Rome est déclarée capitale de l’Italie en juin 1871.  On parle de « Troisième Rome » : celle des empereurs, celle des papes et celle des Italiens, à la jonction entre le Nord et le Sud du pays. La vieille cité se transforme pour devenir la première ville du pays. Afin d’éviter le développement d’une classe ouvrière à côté du pape, du roi et du gouvernement, l’industrialisation est évitée. Les choix stratégiques établissent les fonctions politiques, administratives et commerciales de Rome. Les bâtiments publics et les grands équipements sont concentrés sur deux nouveaux axes est-ouest. Mais le contrôle de l’espace urbain fait l’objet de luttes acharnées. De 1870 à 1971, la population romaine est multipliée par 13 et la superficie de l’espace urbanisé par 50, ce qui explique l’intense spéculation immobilière, non régulée par les pouvoirs publics. La municipalité parvient difficilement à répondre aux besoins d’une ville en expansion. La période fasciste marque le tissu urbain par sa volonté de faire de la capitale la vitrine de l’ordre nouveau : percement de larges voies de défilé, création d’espaces publics monumentaux, projet emblématique du quartier E 42 destiné à accueillir l’exposition universelle qui aurait du se tenir en 1942 pour les 20 ans du régime.

Après la seconde guerre mondiale, la capitale doit rattraper son retard et un développement s’opère selon des modalités originales. De nombreux projets naissent mais certains restent inachevés. La fin du XXe siècle est marquée par un renouvellement des pratiques et des politiques urbaines bientôt qualifié de « modèle romain ». Une collaboration inédite entre l’État italien et Vatican a stimulé des aménagements afin d’accueillir les millions de pèlerins et de touristes : piétonisation du centre, modernisation des transports en commun, grandes manifestations culturelles, projets muséaux confiés à des architectes de renom (l’auditorium par Renzo Piano).

Quelle Rome au XXIe siècle ? Pôle touristique de niveau international, la Ville éternelle connaît un contraste important entre la modestie de ses fonctions économiques et son aura d’exception. Elle a de forts atouts mais aussi des défis à relever comme la fragmentation socio-spatiale et les « turpitudes de la gouvernance municipale ».

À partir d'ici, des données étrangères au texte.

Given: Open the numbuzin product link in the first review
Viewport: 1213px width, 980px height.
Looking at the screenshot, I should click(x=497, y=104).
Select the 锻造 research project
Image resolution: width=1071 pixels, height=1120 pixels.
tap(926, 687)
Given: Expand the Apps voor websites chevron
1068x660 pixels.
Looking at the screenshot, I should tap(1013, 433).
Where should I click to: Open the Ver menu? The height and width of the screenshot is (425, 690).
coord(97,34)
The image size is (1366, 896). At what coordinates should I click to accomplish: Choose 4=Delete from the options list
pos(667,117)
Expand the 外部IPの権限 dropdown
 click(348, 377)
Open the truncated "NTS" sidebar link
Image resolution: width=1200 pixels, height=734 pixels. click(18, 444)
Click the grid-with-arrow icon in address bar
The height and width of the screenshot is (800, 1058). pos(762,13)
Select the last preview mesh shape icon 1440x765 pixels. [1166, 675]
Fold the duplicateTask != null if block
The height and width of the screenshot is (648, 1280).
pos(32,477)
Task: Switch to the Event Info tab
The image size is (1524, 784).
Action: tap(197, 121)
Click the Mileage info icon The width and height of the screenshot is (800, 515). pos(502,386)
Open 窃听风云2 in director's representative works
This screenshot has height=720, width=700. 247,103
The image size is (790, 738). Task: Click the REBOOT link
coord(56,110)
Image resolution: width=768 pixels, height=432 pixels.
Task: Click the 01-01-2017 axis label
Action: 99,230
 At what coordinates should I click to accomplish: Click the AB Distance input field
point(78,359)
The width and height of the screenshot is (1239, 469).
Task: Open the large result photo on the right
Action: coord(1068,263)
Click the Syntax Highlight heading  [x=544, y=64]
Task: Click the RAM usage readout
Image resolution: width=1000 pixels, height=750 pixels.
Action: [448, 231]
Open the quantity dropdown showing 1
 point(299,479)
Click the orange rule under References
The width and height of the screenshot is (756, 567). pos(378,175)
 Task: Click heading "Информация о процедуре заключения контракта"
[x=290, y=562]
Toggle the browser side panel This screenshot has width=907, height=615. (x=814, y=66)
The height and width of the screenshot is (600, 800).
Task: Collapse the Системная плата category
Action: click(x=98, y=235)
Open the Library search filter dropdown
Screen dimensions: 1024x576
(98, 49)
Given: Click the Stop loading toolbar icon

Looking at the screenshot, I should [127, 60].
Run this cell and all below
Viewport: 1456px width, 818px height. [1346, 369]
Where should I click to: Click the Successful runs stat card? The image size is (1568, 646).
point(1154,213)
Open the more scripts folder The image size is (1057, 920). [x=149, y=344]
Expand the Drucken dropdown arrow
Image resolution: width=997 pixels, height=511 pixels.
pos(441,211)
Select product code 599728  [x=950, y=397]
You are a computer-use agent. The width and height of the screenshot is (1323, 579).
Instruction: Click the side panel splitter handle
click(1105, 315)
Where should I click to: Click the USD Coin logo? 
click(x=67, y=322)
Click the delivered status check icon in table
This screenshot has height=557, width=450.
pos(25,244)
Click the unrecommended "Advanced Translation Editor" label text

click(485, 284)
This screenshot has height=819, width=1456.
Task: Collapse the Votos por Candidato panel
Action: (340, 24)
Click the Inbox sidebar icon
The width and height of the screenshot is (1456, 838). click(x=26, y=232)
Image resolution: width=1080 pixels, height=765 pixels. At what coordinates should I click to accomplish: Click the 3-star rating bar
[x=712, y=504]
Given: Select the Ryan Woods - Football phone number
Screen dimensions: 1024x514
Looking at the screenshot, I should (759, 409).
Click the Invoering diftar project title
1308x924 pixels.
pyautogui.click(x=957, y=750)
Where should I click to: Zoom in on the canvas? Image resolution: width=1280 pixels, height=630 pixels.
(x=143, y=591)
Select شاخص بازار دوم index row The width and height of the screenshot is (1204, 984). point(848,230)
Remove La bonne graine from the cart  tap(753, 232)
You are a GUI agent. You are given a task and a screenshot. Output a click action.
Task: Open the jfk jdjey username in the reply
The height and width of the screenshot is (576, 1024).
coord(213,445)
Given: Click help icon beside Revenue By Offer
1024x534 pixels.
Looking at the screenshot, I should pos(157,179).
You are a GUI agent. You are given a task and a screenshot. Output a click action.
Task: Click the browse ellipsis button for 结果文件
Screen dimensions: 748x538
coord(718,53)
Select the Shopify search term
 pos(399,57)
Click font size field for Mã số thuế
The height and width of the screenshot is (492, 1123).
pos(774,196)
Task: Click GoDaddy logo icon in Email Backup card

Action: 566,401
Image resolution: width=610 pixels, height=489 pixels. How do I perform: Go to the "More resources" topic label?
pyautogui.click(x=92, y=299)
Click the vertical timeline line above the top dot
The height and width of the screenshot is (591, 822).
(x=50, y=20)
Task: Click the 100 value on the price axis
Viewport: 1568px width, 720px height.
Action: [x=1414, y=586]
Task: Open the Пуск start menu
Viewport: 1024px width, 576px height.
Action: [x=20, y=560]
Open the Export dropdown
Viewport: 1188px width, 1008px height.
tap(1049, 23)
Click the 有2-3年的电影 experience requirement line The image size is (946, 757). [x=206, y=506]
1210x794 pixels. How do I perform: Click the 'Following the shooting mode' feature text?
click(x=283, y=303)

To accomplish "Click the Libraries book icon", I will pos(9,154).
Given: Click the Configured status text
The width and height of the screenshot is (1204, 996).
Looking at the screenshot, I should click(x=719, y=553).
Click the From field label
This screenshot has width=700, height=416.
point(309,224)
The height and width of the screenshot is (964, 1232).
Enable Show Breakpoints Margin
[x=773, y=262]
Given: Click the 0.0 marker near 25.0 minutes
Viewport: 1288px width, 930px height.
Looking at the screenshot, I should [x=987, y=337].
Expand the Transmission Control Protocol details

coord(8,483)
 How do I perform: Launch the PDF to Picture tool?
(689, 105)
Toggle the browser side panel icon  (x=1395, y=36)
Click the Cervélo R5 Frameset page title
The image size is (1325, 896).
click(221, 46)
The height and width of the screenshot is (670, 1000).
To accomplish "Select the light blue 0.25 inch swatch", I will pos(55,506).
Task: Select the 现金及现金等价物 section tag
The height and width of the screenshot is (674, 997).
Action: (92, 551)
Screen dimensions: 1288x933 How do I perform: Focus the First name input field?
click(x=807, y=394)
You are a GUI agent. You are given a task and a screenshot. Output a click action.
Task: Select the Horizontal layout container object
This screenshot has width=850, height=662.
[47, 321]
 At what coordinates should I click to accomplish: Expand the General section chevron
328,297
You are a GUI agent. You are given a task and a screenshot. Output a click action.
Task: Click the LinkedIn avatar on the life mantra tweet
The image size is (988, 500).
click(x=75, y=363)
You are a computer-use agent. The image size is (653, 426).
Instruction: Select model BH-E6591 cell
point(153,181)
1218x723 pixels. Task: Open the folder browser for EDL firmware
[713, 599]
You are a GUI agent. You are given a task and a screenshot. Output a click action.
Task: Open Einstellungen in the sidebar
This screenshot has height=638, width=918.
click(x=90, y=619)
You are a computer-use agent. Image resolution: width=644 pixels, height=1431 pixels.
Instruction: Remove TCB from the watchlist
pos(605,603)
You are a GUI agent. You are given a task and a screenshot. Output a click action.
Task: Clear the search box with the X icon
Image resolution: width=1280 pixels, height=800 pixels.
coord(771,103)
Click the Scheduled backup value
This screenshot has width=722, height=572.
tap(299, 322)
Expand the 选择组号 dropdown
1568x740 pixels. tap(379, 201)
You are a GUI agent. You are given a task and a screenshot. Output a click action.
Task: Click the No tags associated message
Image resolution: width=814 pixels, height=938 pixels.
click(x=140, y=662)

Fondatrice de l’Italie contemporaine, Rome est devenue une des premières villes mondiale mais elle est restée en marge de la globalisation, unité paradoxale partagée entre Vatican et l’Italie, le Nord et le Sud, entre un centre cristallisé et muséifié et des périphéries tentaculaires.

Cet ouvrage à plusieurs mains renoue avec la tradition des Atlas autrement où la cartographie prime sur les autres documents. Grâce à une approche multiscalaire,  les auteurs ambitionnent de retracer les permanences et les mutations d’une ville singulière sur 30 siècles d’histoire. Un pari réussi.